GIVEN TEXT:
So if it does turn out that Omicron can potentially bypass antibodies and spread faster, but doesn't make people as ill as past variants, then we really shouldn't jump up and down and panic and bring back restrictions... but I think we can be pretty sure that's exactly what's going to happen unfortunately. The fact the "omicron bypassing immunity" stories are based purely on antibodies and ignore T and B cells doesn't help either- T and B cells are very important, especially when it comes to long term immunity, preventing serious illness and recognising new variants and are likely the key to stopping us getting seriously ill from covid and ending the pandemic, the way they're almost practically ignored in reporting and it's treated as if our bodies are defenceless if the virus can get past antibodies, or the antibodies have waned, it's frustrating. The fact that antibodies waning is treated as if it's something worrying and scary and unique to this virus is also irresponsible reporting, it's exactly what antibodies are meant to do. Your B cells make new ones once you encounter the virus again.

I do think at times we're victims of knowing too much. When you properly look into it, there likely isn't anything hugely different here to past pandemics and novel viruses that we've always got through in the past. It's just because we're looking at it so deeply, finding out about every variant and countless minor infections we'd never in the past have even known about, and it and gives the impression of a scarily mutating virus and pandemic we'll never get over, when the reality is most similar viruses we've encountered in the past, and continue to encounter, likely behaved the exact same way, we just didn't have the means to realise it.

Sadly, I think so much fear has been spread over the last couple of years, that I wonder if we'll ever truly get out of "the new normal". Covid's such a scare word now, I don't think some people will ever be prepared to accept it as an endemic disease, or something that's not likely to be a serious threat once we've all got a decent level of immunity to it (preferably by vaccination- get your boosters!). The reality that covid's always going to be around, we're likely to all catch it several times in our lives but it likely won't make us seriously ill, and we can't keep endlessly testing, worrying about every case, making people isolate or restrict our lives to try and suppress the virus is something that I think it's going to be very hard to make many people (including those in authority) accept.

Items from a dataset
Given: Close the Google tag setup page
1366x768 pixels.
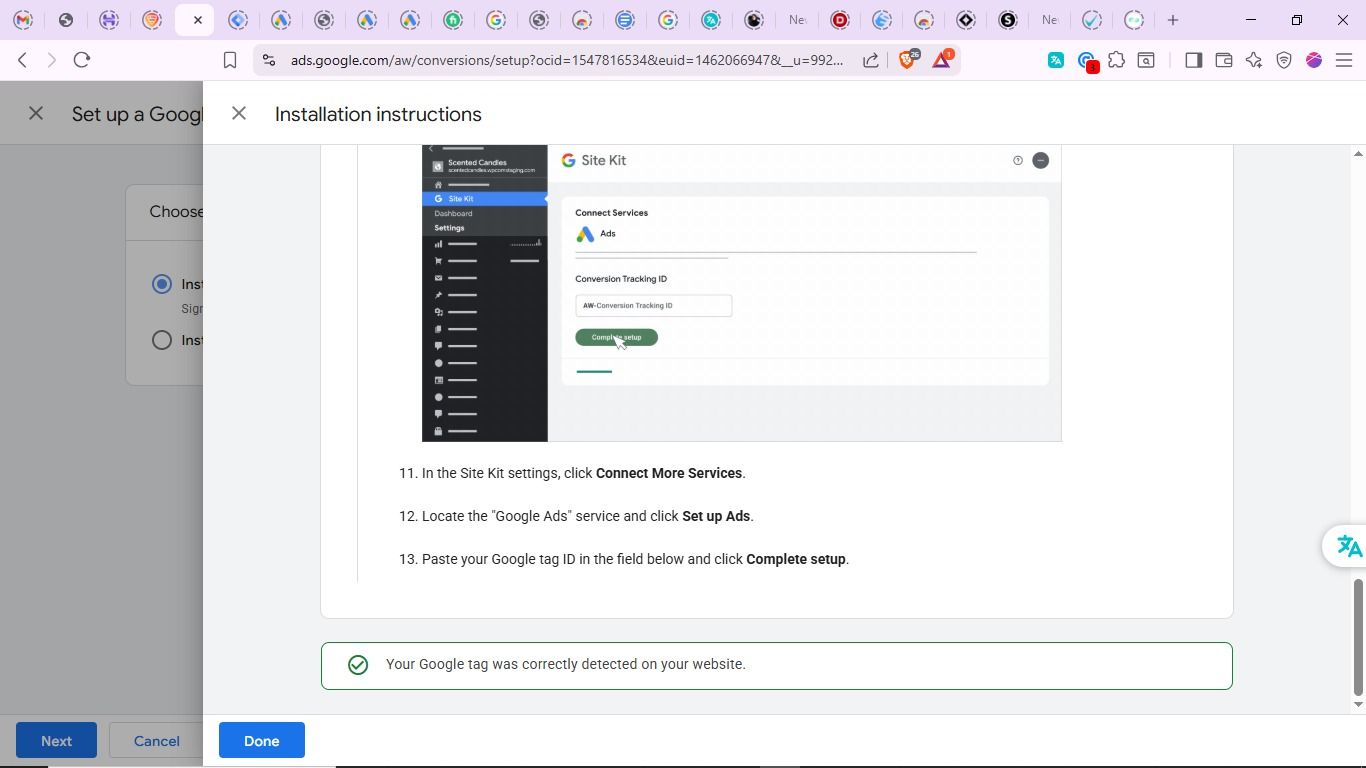Looking at the screenshot, I should (x=36, y=114).
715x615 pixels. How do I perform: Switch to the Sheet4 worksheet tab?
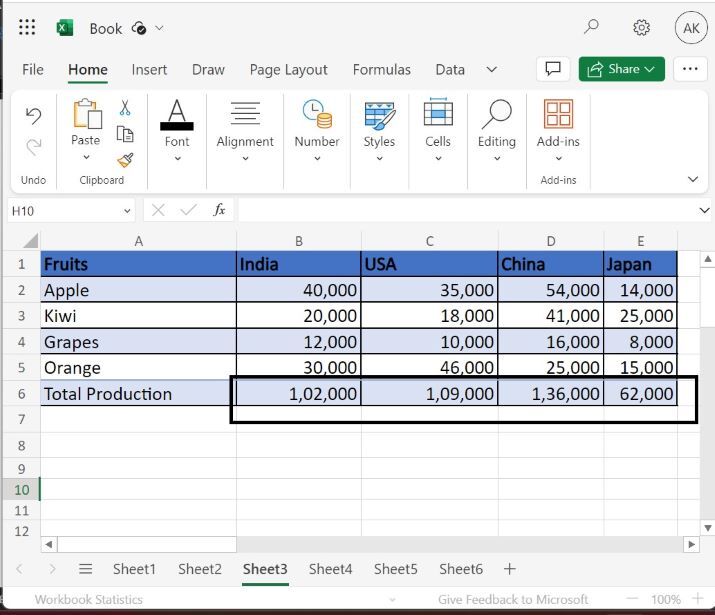click(x=330, y=569)
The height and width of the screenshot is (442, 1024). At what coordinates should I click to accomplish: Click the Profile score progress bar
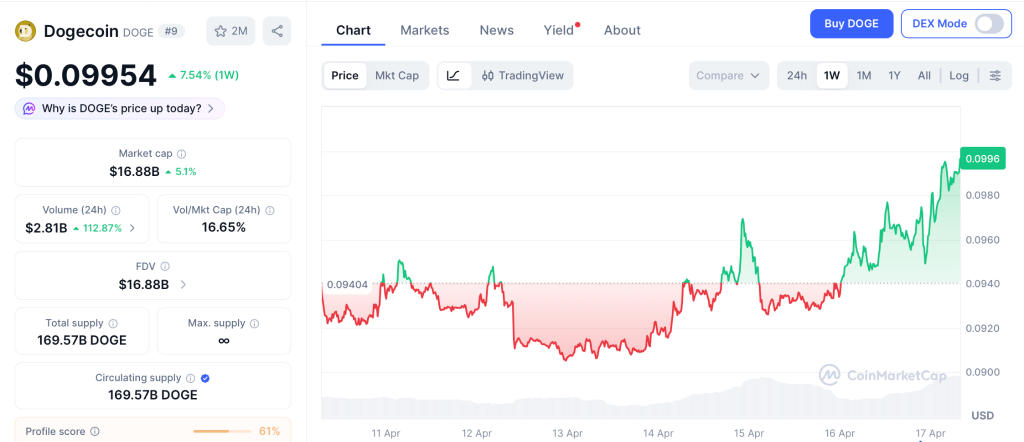click(x=221, y=431)
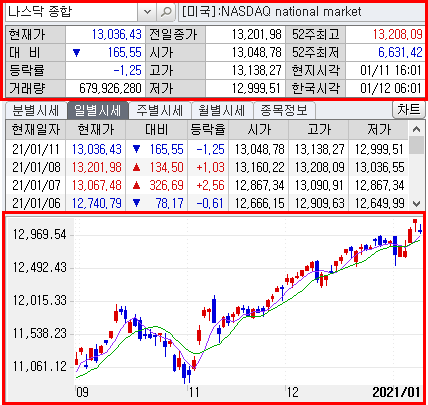Screen dimensions: 428x405
Task: Open the 종목정보 tab
Action: click(x=284, y=110)
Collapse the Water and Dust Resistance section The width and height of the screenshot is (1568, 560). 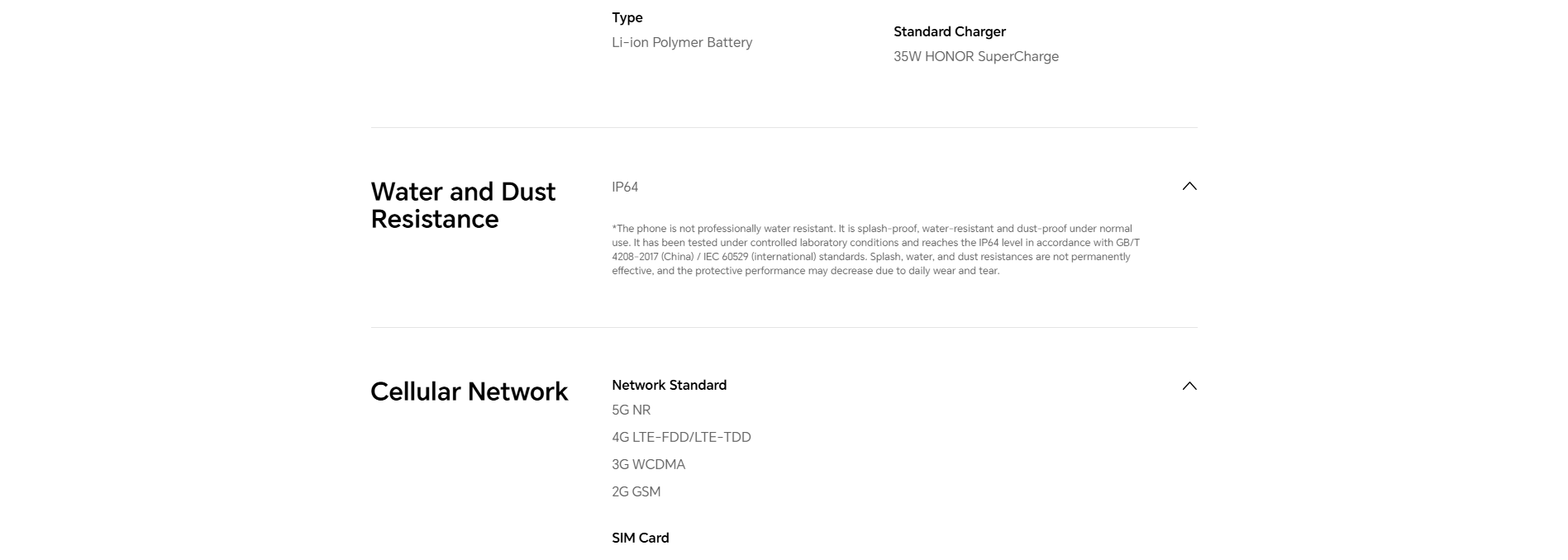click(x=1189, y=186)
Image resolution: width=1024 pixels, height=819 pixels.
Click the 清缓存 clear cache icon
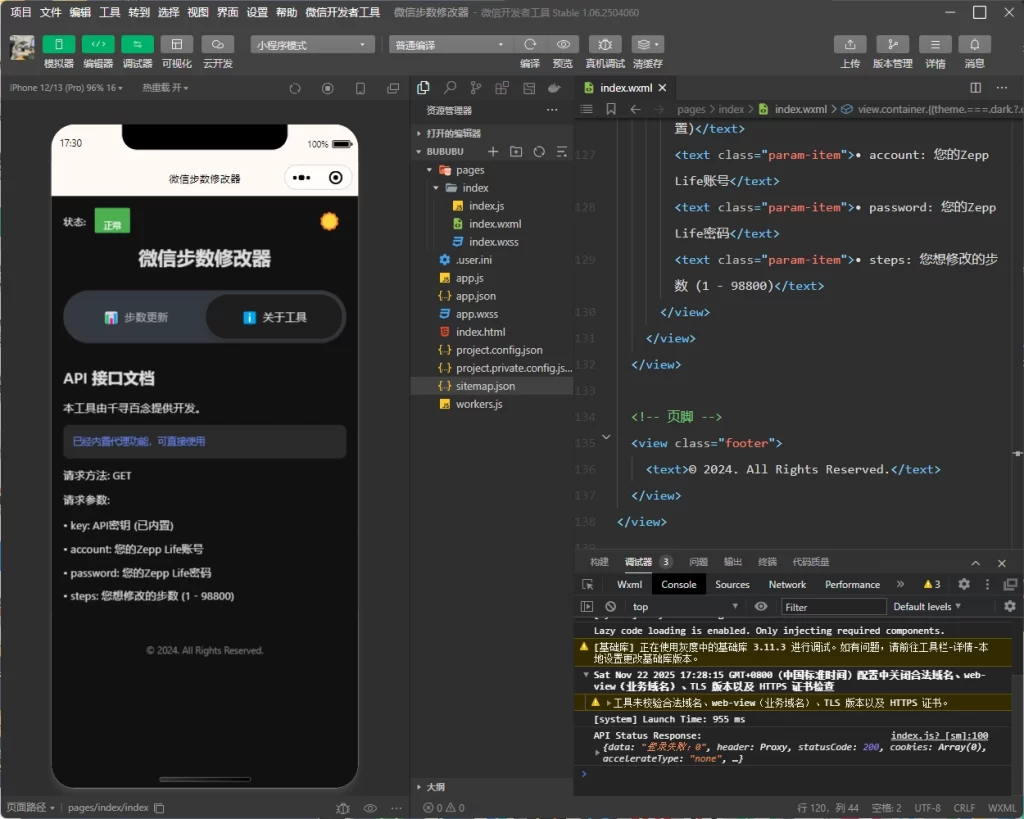click(x=645, y=45)
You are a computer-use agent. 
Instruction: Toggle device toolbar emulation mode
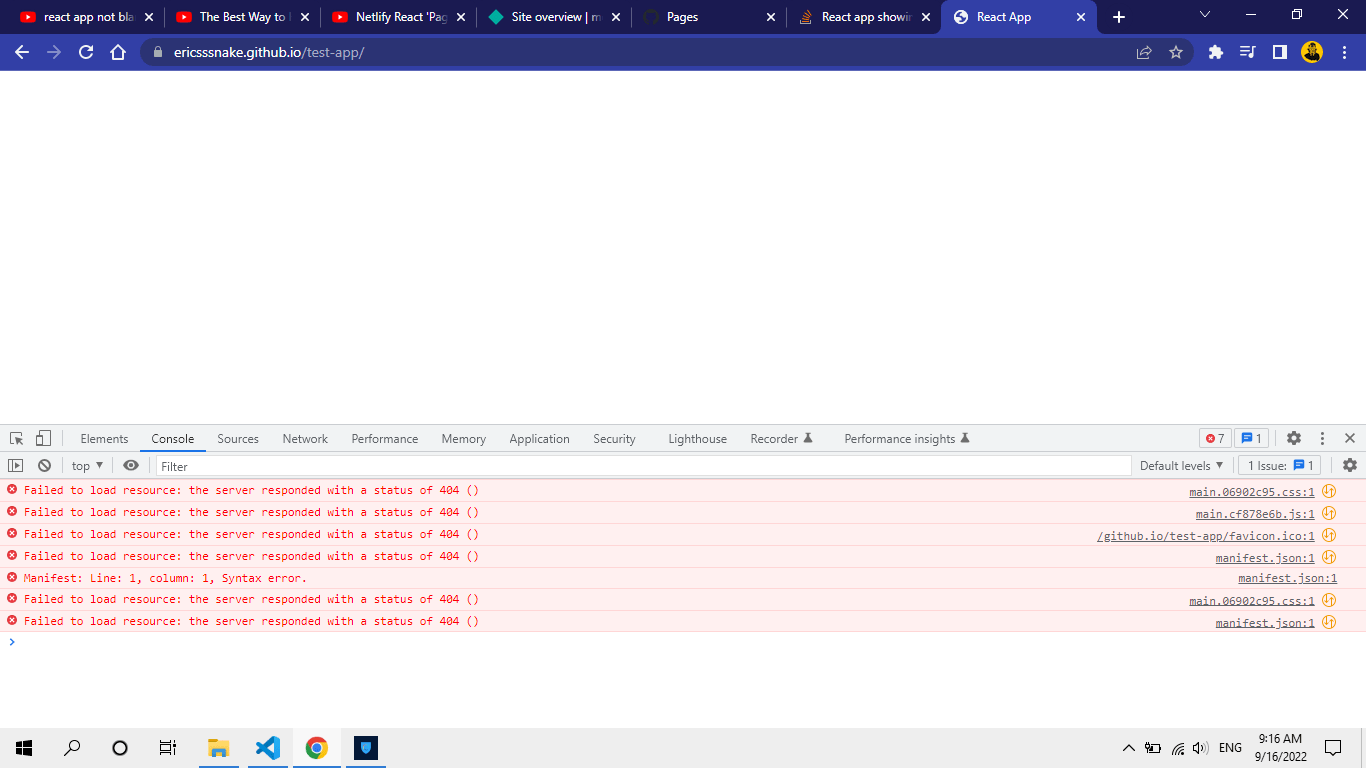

WHAT TO WORK ON:
(1) According to the text on Omicron and COVID-19 immunity, what are the areas in which T and B cells are especially important? List each one.
(2) Extend the text on Omicron and COVID-19 immunity with a further paragraph that picks up after its final sentence.
The data play no part in this work.

ACTIVITY ANSWERS:
(1)
- Long-term immunity
- Preventing serious illness
- Recognizing new variants

(2)
And I agree with what you say about the travel industry, there's no way me or most people I know will think about going abroad until expensive travel testing and masks on planes are a thing of the past. The tests often cost more than the flight (especially now they've bought back PCR tests), pricing people out, and even most people I know who don't get anxiety about wearing masks still can't face the idea of having to wear one for hours on end on a flight. Travel testing in particular is such a money making racket I imagine there's going to be a lot of resistance to scrapping it.
bilky asko
Posts: 1400
Joined: Sat 08 Nov, 2008 19.48

You've posted (a lot) about fearmongering and a lack of optimism, then you say:
james2001 wrote: Thu 02 Dec, 2021 23.33Sadly, I think so much fear has been spread over the last couple of years, that I wonder if we'll ever truly get out of "the new normal".
You cite historical precedent of other pandemics and how there's no evidence that Covid is any different and will go by like previous pandemics of that kind (let's not forget the other pandemic we're not out of by any means - HIV/AIDS), and yet in the same post make out this is some sort of exceptional time where we won't ever get back to normal. Surely that's the very sort of fearmongering you're railing against, isn't it?